Jax heads to Nevada with Chibs and Opie to search for her and seek revenge. Trinity may be half-Irish, but she's also half-Teller, and where Tellers go, trouble follows.
As a fan of the Sons of Anarchy television show, I was a bit worreid that a tie-in novel may go the same way as quite a few other tie-in novels.
Some end up a bit hit and miss with the writers not really getting the hand of the characters or the themes of the show that the stories would be based on. Others seem to fit hand in hand with the show and even add to the mythology as well.
Sons of Anarchy: Bratva is the sort of tie-in novel that assumes that you are already a fan of the show itself and really puts it's foot to the floor in order to get proceedings underway and for the most part it works. I was a bit puzzled that a writer such as Christopher Golden, best known for his science fiction and fantasy novels, was chosen to pen a story set in the world brought to life by people such as Kurt Sutter yet he does a really good job of really tapping in to the themes that made the cult show so popular.
There are moments where if you haven't seen up to season four or even seen the series at all then you will be a bit lost but that said, this is the sort of novel that is penned for the already existing fans and in that way, it does it's job very well.
The characters that we know and love to hate are here as well as new additions to the Sons of Anarchy world and that's where Golden really lets fly with his writing. The new characters really sit hand in hand with the already exisiting ones in such a way that they wouldn't have been out of place in the show.

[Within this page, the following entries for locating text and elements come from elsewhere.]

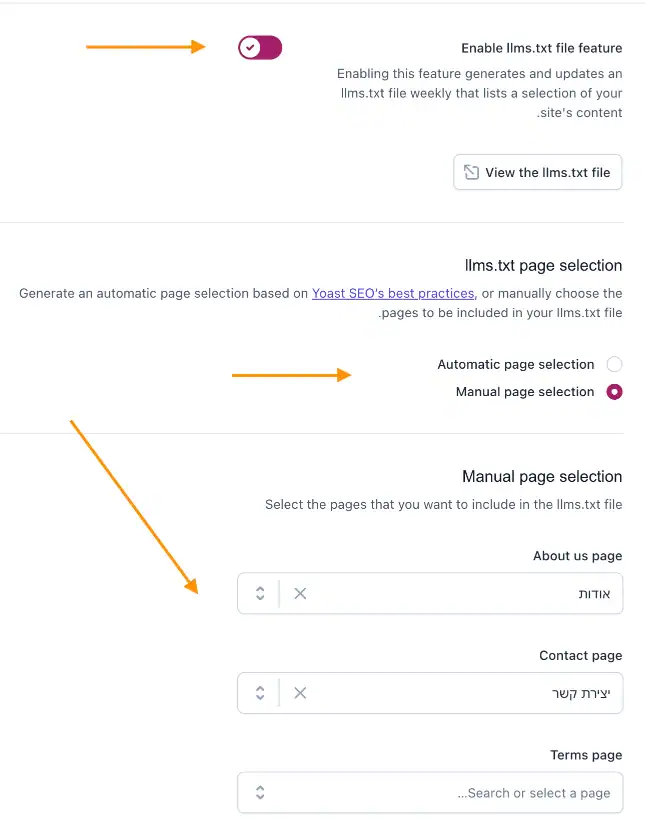Select Automatic page selection radio button
Viewport: 645px width, 819px height.
[614, 364]
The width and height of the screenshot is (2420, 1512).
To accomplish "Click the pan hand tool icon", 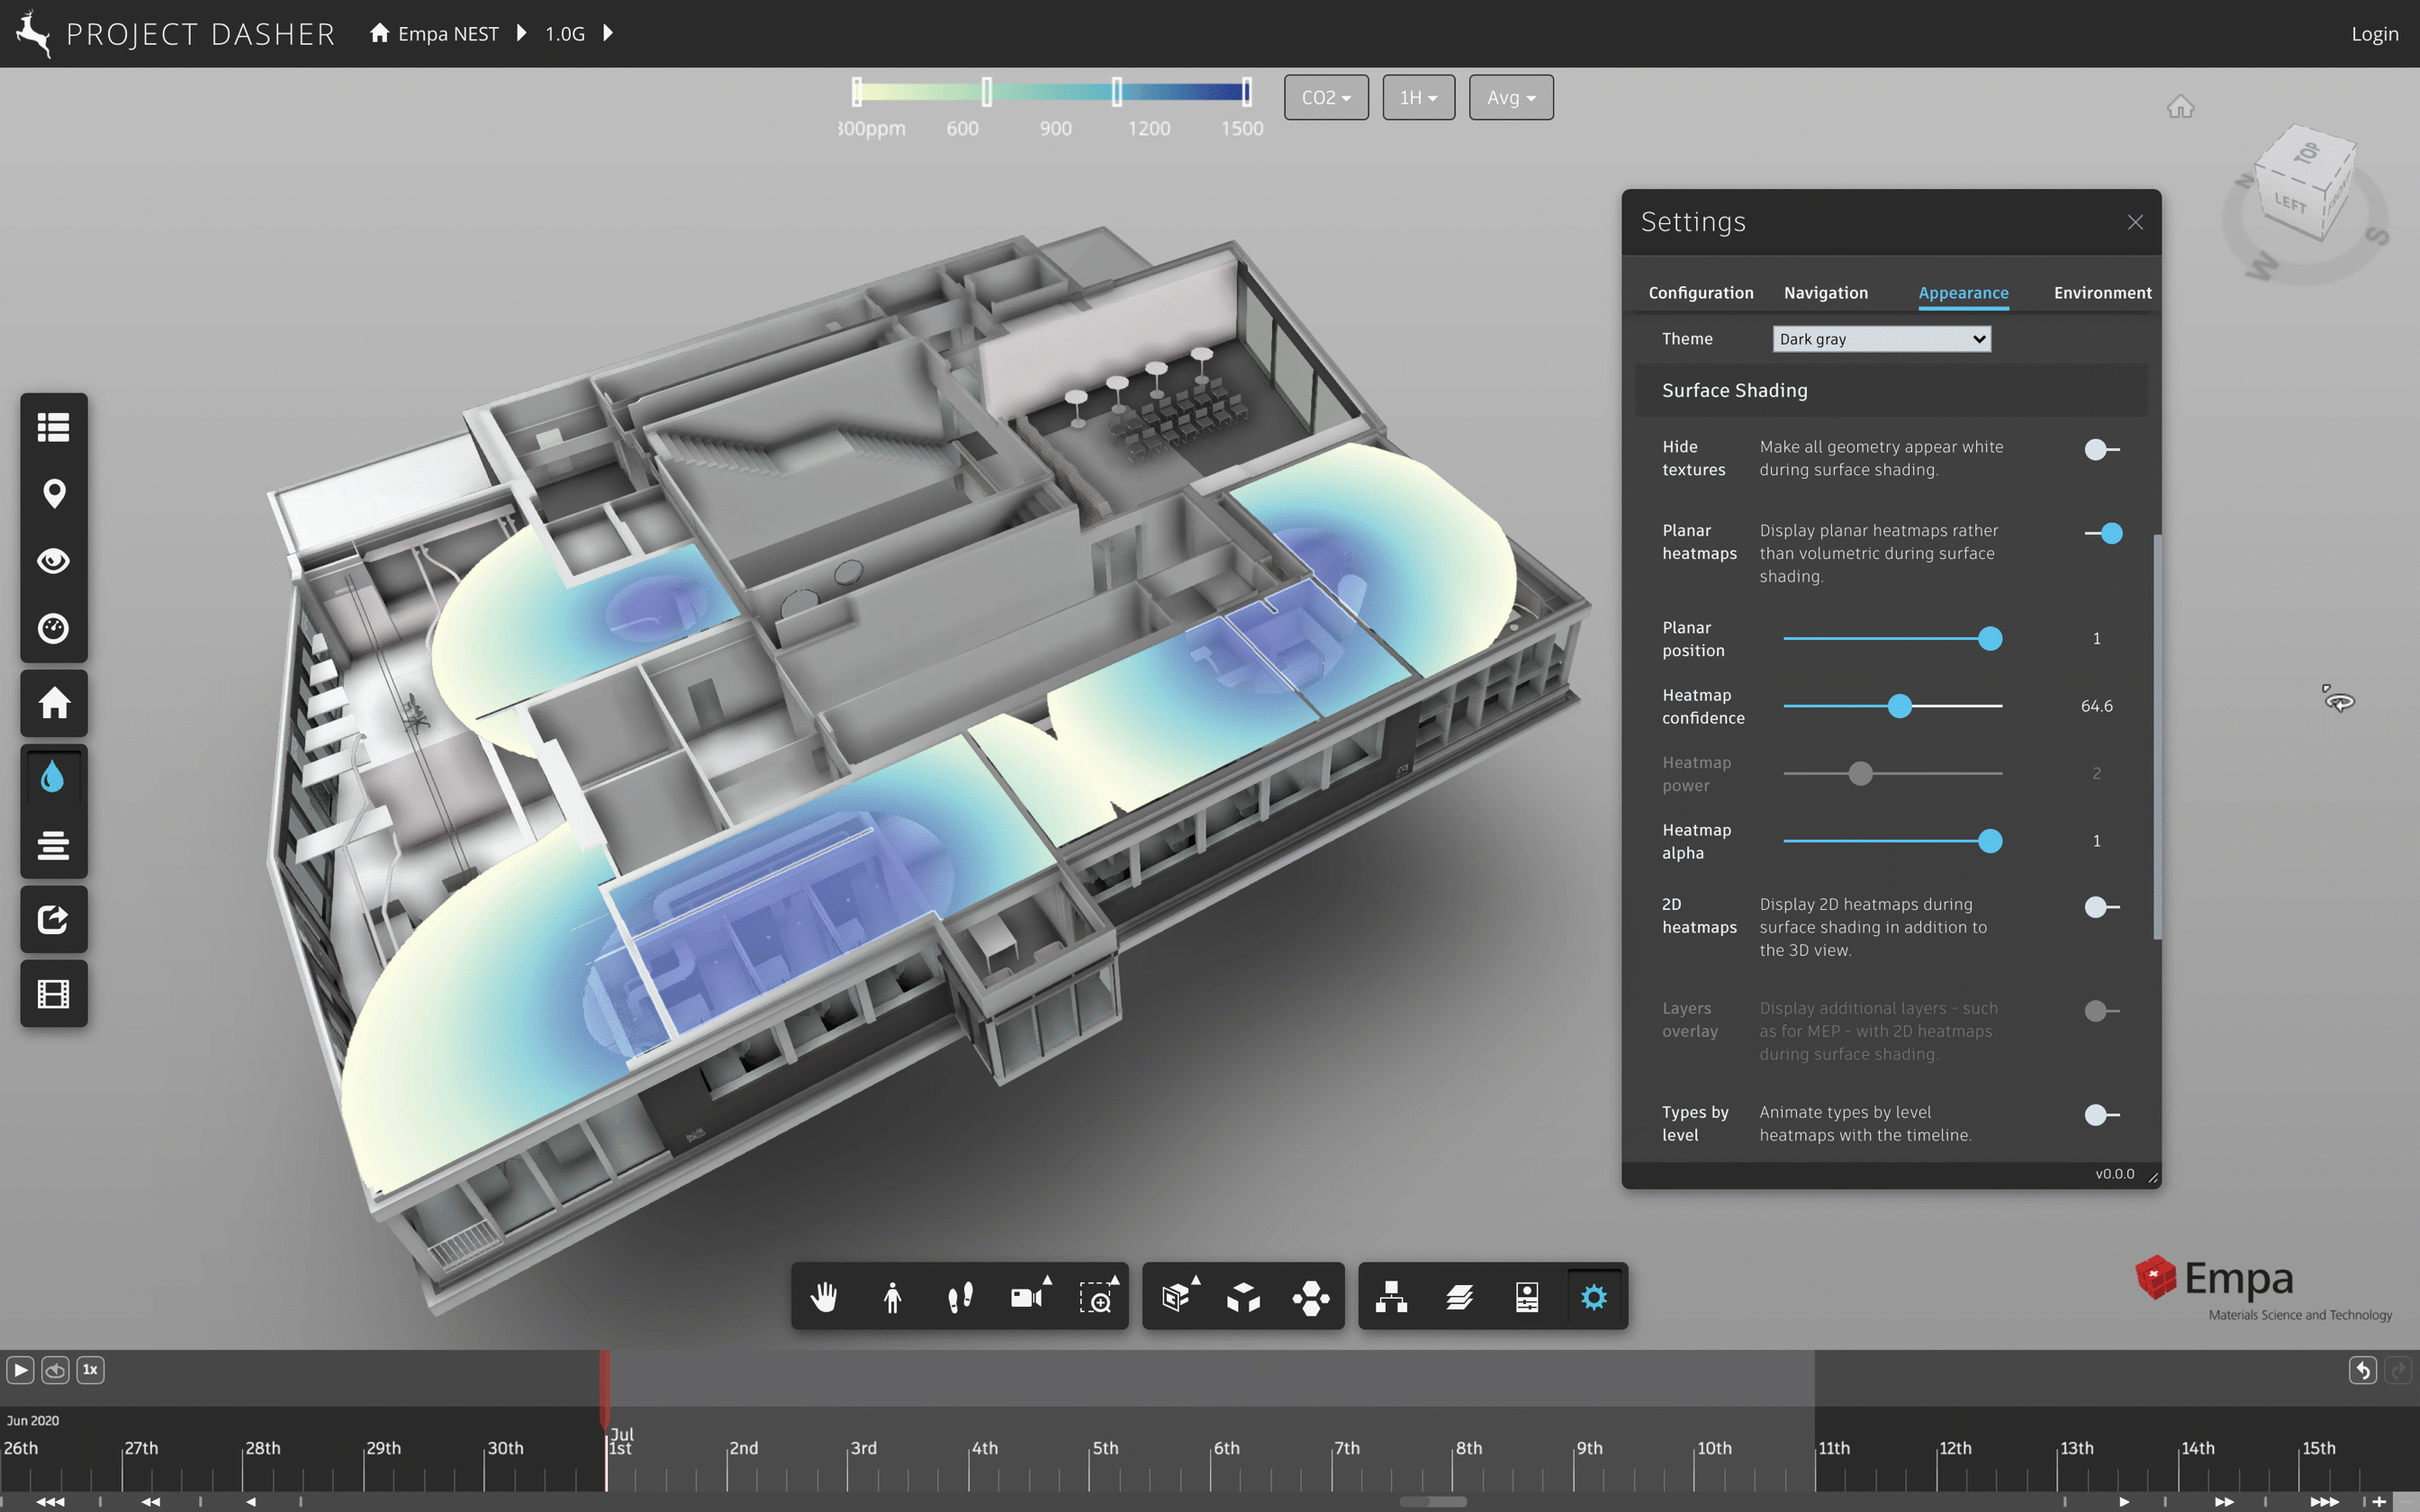I will tap(824, 1297).
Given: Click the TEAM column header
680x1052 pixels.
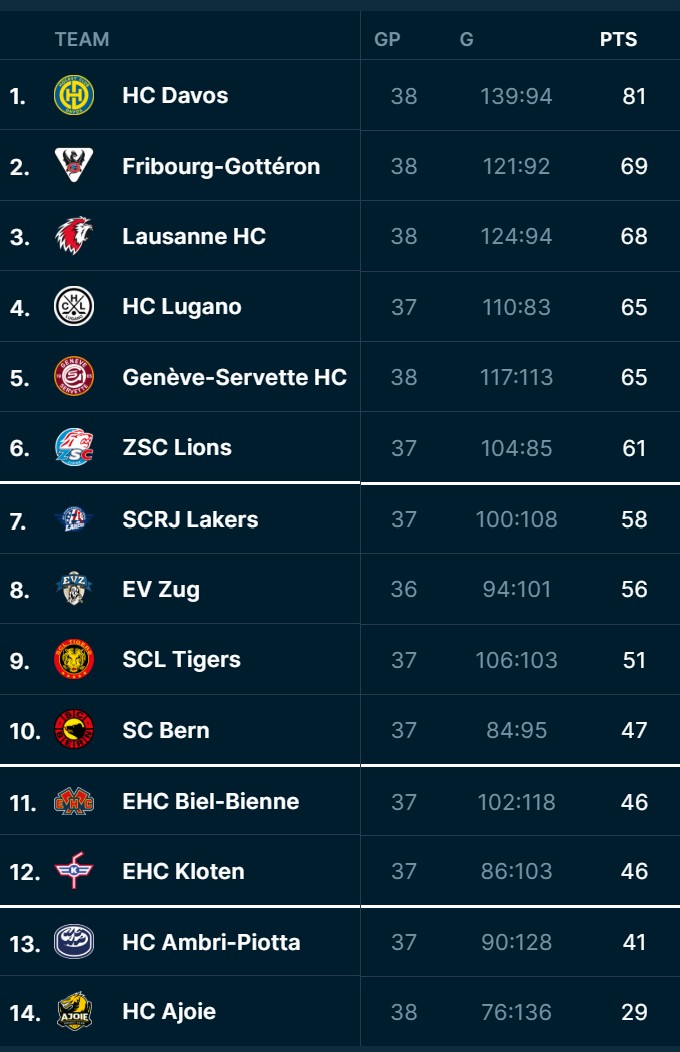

Story wise, it's paced very well and there are some brilliant twists and turns. There are some moments that really feel like they have come from the screen and you can envision the characters easily, which is one thing that raises it above some of the other tie-in novels I have read recently.
The one thing that I was disappointed about is the simple fact that there were a couple of minor loose ends left and there were a couple of moments where the things that were happening just didn't seem to go anywhere but they were minor and didn't take away from my enjoyment of the novel itself.
All in all, while it doesn't stand up as a stand alone novel, if you are a fan of Sons of Anarchy then Bratva is a book that really will impress you and be enjoyed but if you're not a fan of the show then maybe give it a miss.